The conversation on TUTV Presents: Space Station Live touched on the mental and physical preparation behind a space walk and some of the new technology being tested on the ISS.

The experience was thrilling for everyone involved. When the program ended, a whooping cheer erupted in the Kal and Lucille Rudman Media Production Center.

“It was the craziest thing I’ve ever done,” said junior media studies and production major Karina Cheung, who co-anchored the show with fellow media-studies major Nick Lucier, a senior. “To actually talk to people in space, just floating there and passing the mic—which was floating through the air—was an amazing experience.”

Cheung admitted that the only things she had learned about space previously have come from the TV sitcom The Big Bang Theory. So she put a lot of her energy into research about the ISS before the live broadcast.

“Luckily, my co-anchor was a space nut, so he knew a lot,” she said. “The hardest thing for me while researching was trying to comprehend all the terms they use. I knew I had to wrap my brain around the vocabulary well enough to be able to explain it in a way everyone could understand.”

The College of Engineering students who participated are part of Associate Professor John Helferty’s Student Space Exploration and Environmental Systems Laboratory, a program funded by NASA.

“We’ve worked with the student space lab for more than 20 years here, and the experience to have students actually talk to astronauts on the space station is the ultimate,” Helferty said following the broadcast.

Caley Roberson, a senior mechanical engineering major, works with a 3-D printer in the College of Engineering and asked the astronauts about the one the ISS will have soon.

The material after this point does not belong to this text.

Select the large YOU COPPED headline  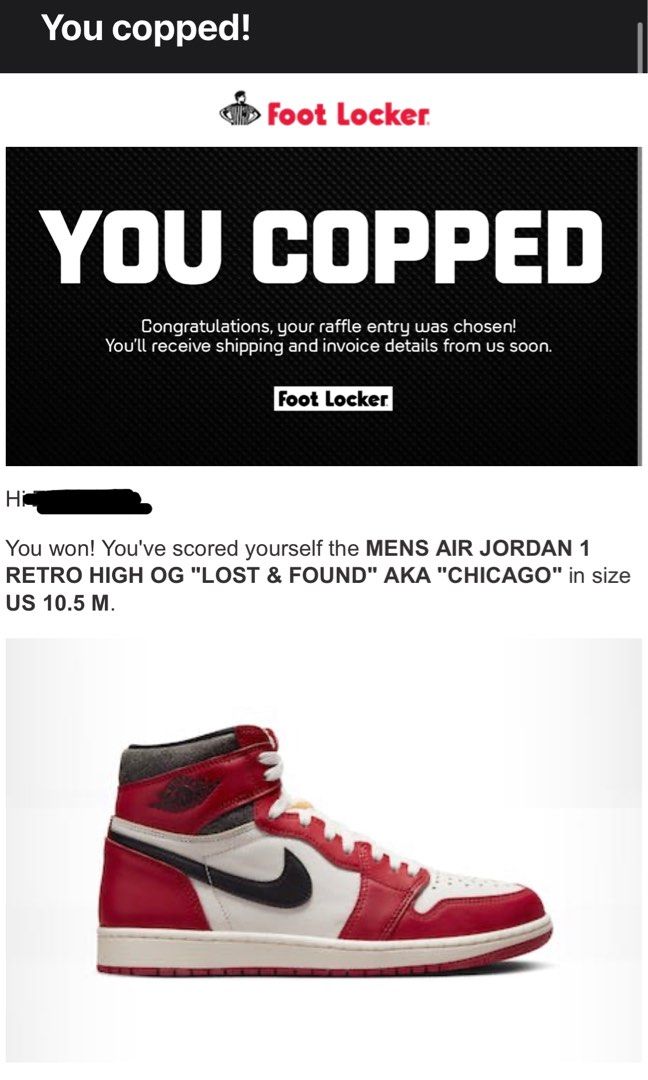click(x=321, y=247)
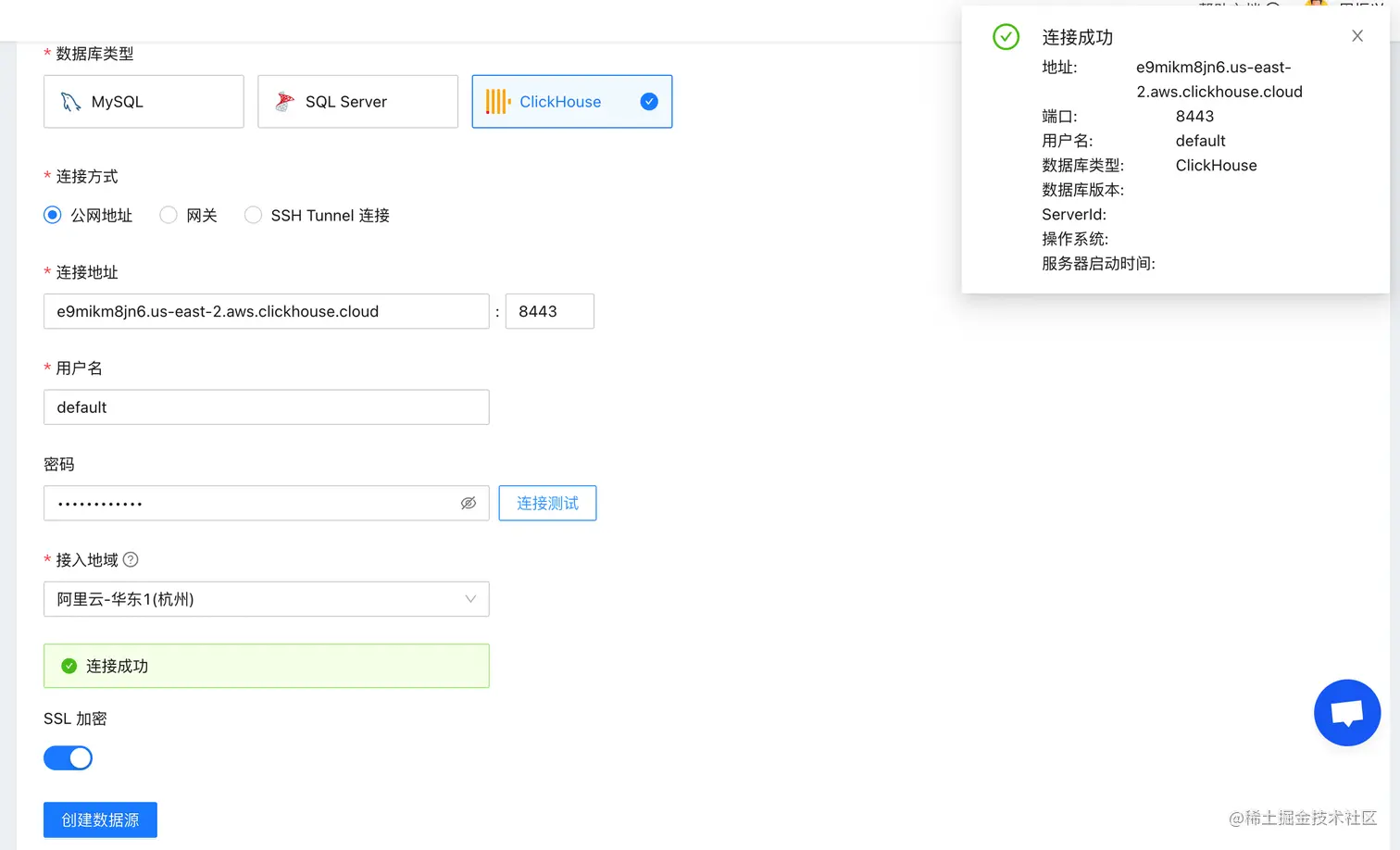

“I was curious about some of the issues that they’re going to have with a zero-gravity 3-D printer,” she explained. “If [our printer is] not kept at a continuous temperature, parts of it can get colder and contract before the rest of an item is printed. I was wondering what that’s going to be like up there.”

The astronauts were not really sure.

“It’s nice to know that even NASA learns by experience,” Roberson said.

TUTV is planning to air the ISS interview as a part of a larger special about space exploration in mid-March. The station can be viewed on cable within Philadelphia on Comcast channel 50 and Verizon channel 45 or online at templetv.net.

Programming like TUTV Presents: Space Station Live is made possible through a grant from the Kal and Lucille Rudman Foundation.